-- Task input start --
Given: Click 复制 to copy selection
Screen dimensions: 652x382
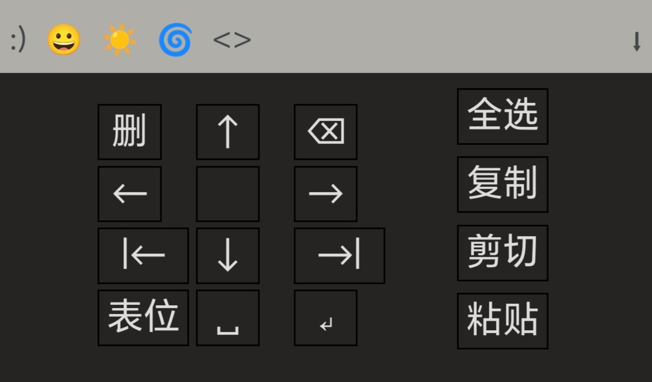Looking at the screenshot, I should click(x=502, y=184).
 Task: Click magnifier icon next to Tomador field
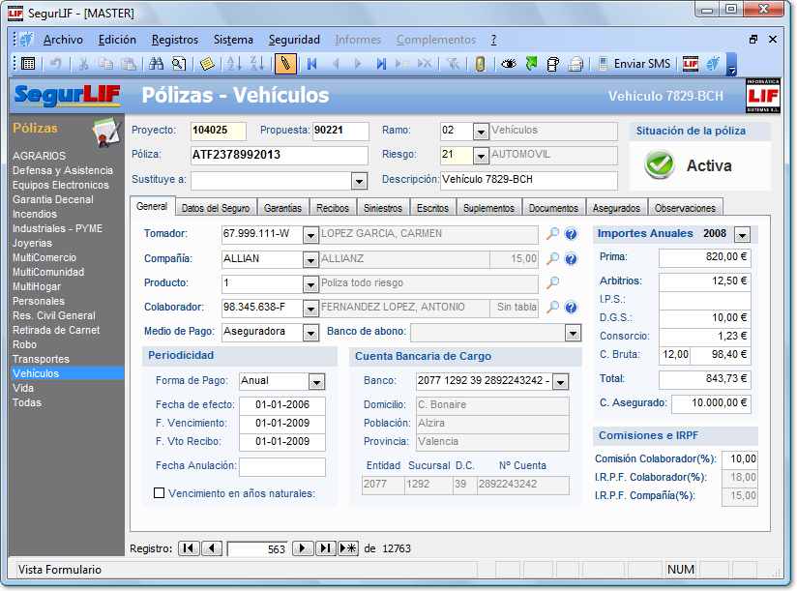(553, 234)
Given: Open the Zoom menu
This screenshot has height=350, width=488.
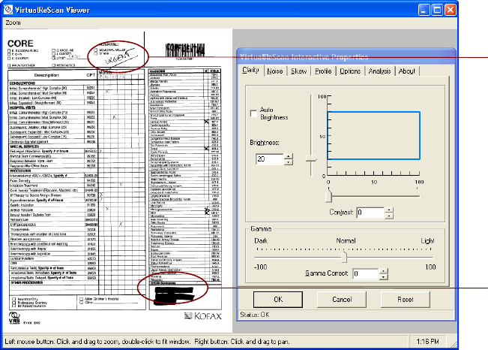Looking at the screenshot, I should coord(13,23).
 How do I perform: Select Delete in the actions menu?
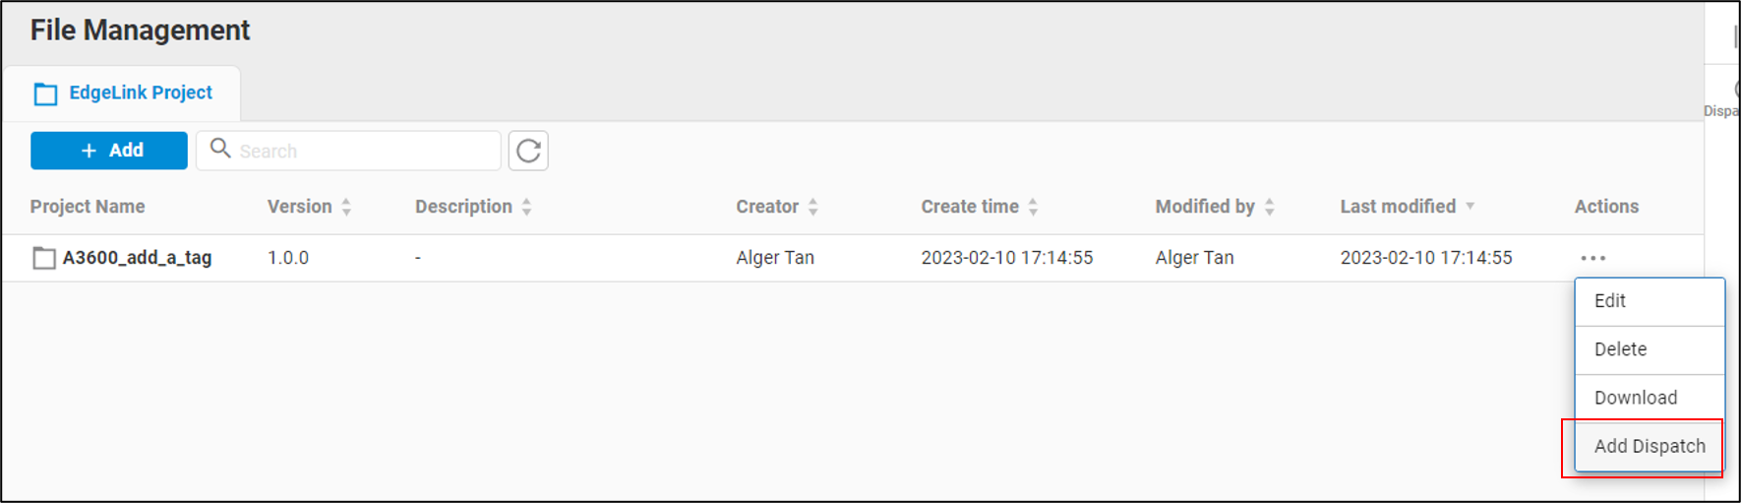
-- Task input end --
§ Exercise brief: Reproduce every one of the lines above word for word, leaving out the pictures.

§ Result:
Given: Click 复制 to copy selection
Screen dimensions: 652x382
Looking at the screenshot, I should click(x=502, y=184).
 Task: Click magnifier icon next to Tomador field
(553, 234)
Given: Open the Zoom menu
This screenshot has height=350, width=488.
Looking at the screenshot, I should coord(13,23).
 How do I perform: Select Delete in the actions menu?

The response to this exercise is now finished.